Texto do exercício →
--

No final da década de 80, a Federação Brasileira das Sociedades de Ginecologia e Obstetrícia – FEBRASGO, através de seu Presidente Hans Halbe desencadeou um campanha de “Parto Normal e Amamentação – uma ato de amor”.
A classe médica e algumas entidades estranharam a conduta das Sociedades locais em estimular o resgate do parto normal e baixar os altos níveis de operações desnecessárias no país.
Os colegas que apoiaram e divulgaram tal campanha foram taxados de oportunistas e ridicularizados perante a classe.
Mal sabiam eles que estavam na contra mão da história.
Mas hoje, após uma década, o mundo aderiu a este movimento, inclusive o Brasil.

O Ministério da Saúde preocupado com o alarmante índice de partos cirúrgicos, desenvolveu um projeto sobre a Epidemiologia da Cesárea na América, utilizando as estratégias de ação da Coordenação da Saúde da Mulher, da Criança e Adolescente, em parceria com Centro Latino Americano de Perinatologia da OPAS. Esse projeto desenvolve-se em três etapas.
A primeira, estudou uma amostra de 103 maternidades do SUS, que apresentaram uma taxa acima de 50% de cesarianas em mais de 5.
000 partos no ano de 1996.
A segunda parte deve analisar as indicações de cirurgias, e a terceira deve avaliar todas as de indicações cesáreas.
através de acompanhamento sistemático.

Em 1997, o Conselho Federal de Medicina (CFM) lançou ampla campanha com o slogam “Parto Normal é Natural” conscientizando a população e os médicos para o resgate do parto normal, buscando baixar os alarmantes índices de cesarianas verificados no país.

--

Atividades propostas →
(1) De acordo com o texto sobre o resgate do parto normal, quem presidia a FEBRASGO quando foi desencadeada a campanha do final da década de 80?
(2) Reproduza fielmente o trecho do texto sobre o resgate do parto normal, começando em "Mas hoje, após" e seguindo até "de indicações cesáreas.".
(3) Prossiga com o texto sobre o resgate do parto normal a partir do ponto em que ele termina.
A listagem apresentada após este texto constitui material independente.

Dados de origem →
--

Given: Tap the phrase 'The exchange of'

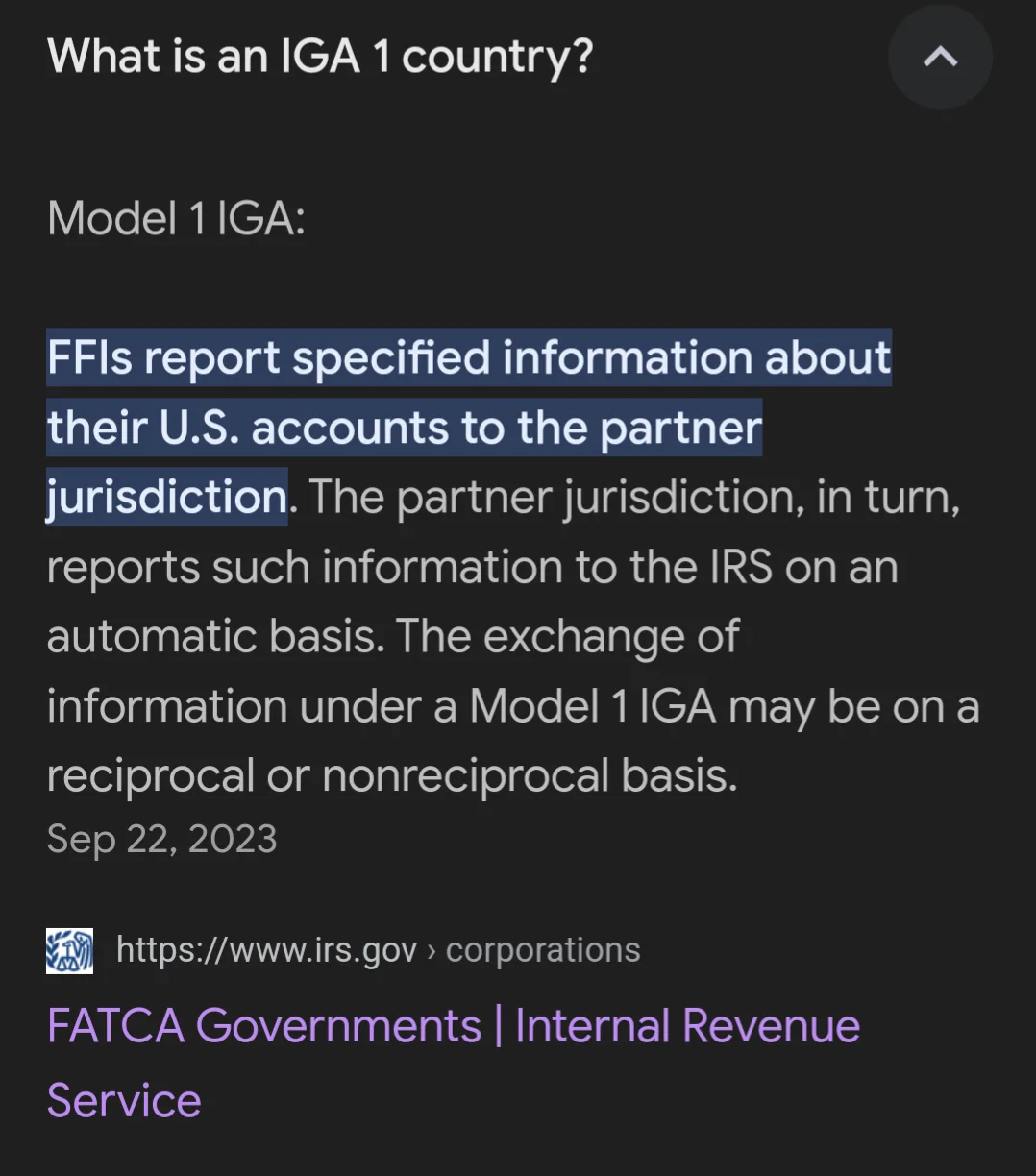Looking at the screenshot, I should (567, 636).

--

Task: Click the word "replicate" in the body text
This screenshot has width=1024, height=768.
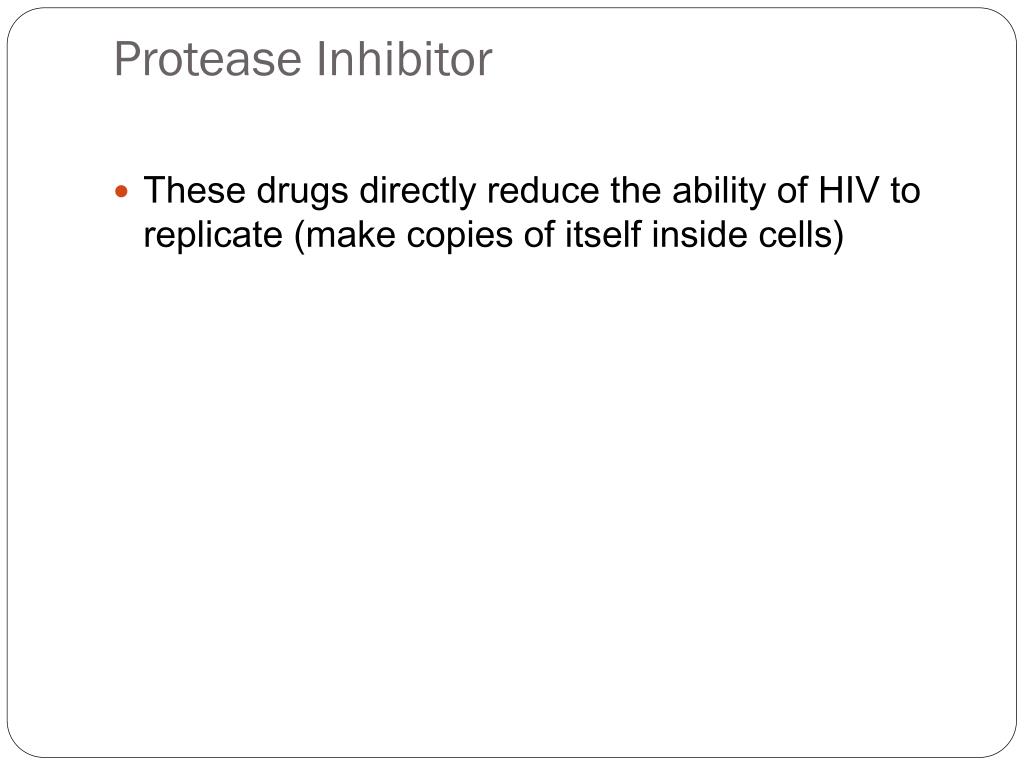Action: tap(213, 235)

--

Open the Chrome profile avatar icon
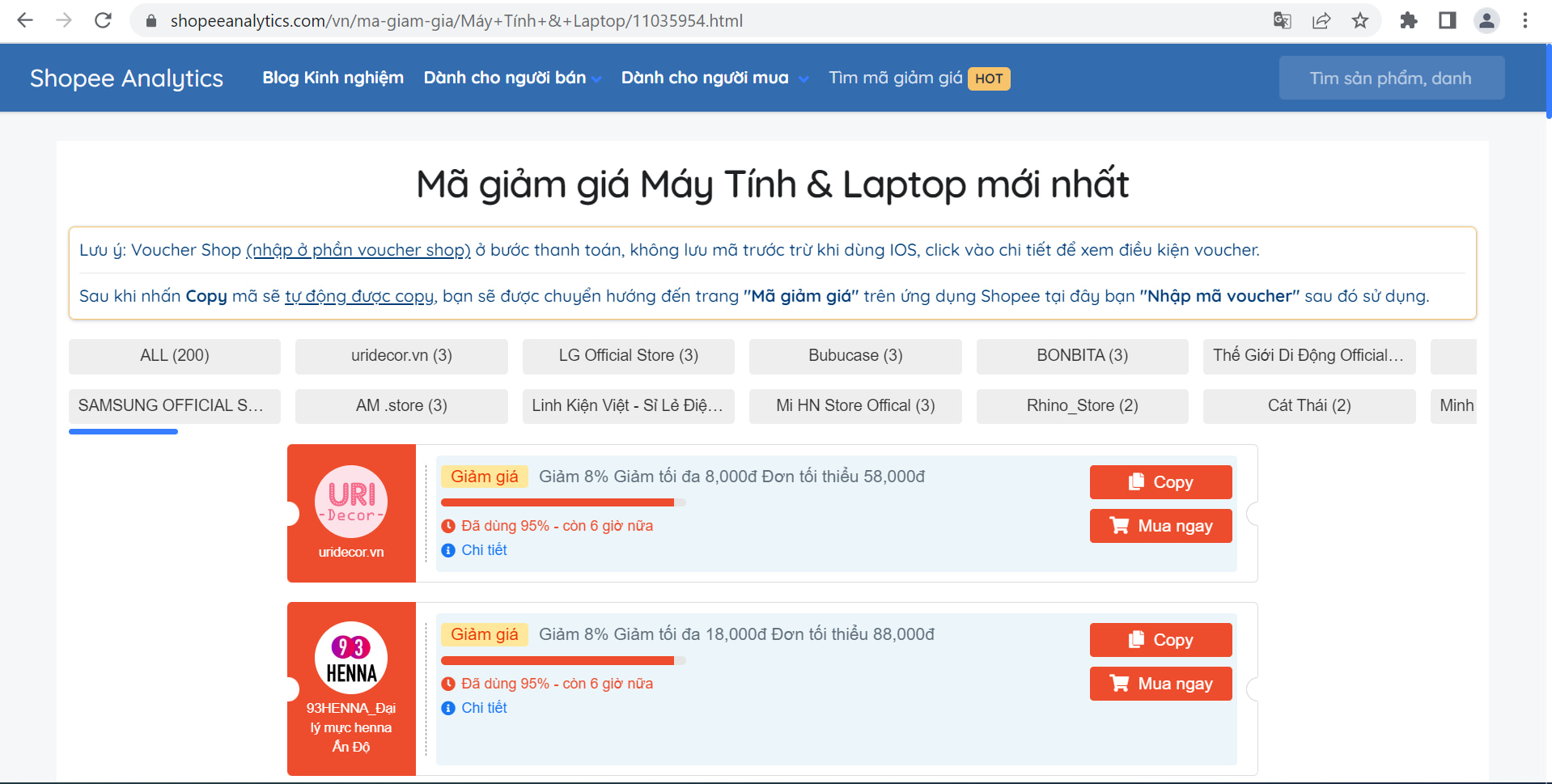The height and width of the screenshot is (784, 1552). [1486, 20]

--

Tarefas resolvidas →
(1) Hans Halbe.

(2)
Mas hoje, após uma década, o mundo aderiu a este movimento, inclusive o Brasil.

O Ministério da Saúde preocupado com o alarmante índice de partos cirúrgicos, desenvolveu um projeto sobre a Epidemiologia da Cesárea na América, utilizando as estratégias de ação da Coordenação da Saúde da Mulher, da Criança e Adolescente, em parceria com Centro Latino Americano de Perinatologia da OPAS. Esse projeto desenvolve-se em três etapas.
A primeira, estudou uma amostra de 103 maternidades do SUS, que apresentaram uma taxa acima de 50% de cesarianas em mais de 5.
000 partos no ano de 1996.
A segunda parte deve analisar as indicações de cirurgias, e a terceira deve avaliar todas as de indicações cesáreas.

(3)
A campanha que teve como madrinha a atriz Malú Mader, envolveu diversas entidades da sociedade civil principalmente as voltadas para a saúde e os direitos das mulheres.
A repercussão da campanha atingiu o Ministério da Saúde que após a posse do ministro José Serra, intensificou o Programa de Assistência À Saúde da Mulher, com medidas como aumento de recursos para os procedimentos de partos normais ou cesáreas, incentivo à criação de serviços de alto risco com renumeração diferenciada, pagamento de analgesia nos partos normais e de UTI neonatal, entre outras.

Uma história real

Com 37 semanas, a empresária Magali Alvarenga, 34 anos, descobriu pela secretária do médico que acompanhava seu pré-natal que o especialista estaria em viagem na semana que antecederia a data provável do parto de seu segundo filho e para quem pagaria R$ 7 mil, além das despesas com o plano de saúde.
Ela conta que o ginecologista já tinha acompanhado o parto de seu primeiro filho, Eric, de 3 anos, que nasceu de cesariana.
“Ele sabia que eu queria parto normal, mas me ofereceu adiantar a cirurgia para a 38ª semana, antes de viajar”, relata.
Magali foi categórica e disse que não queria marcar data, que queria entrar em trabalho de parto e não gostaria de uma segunda cesariana.
“Até parece que faria uma cesariana para acompanhar agenda de médico”, desabafa.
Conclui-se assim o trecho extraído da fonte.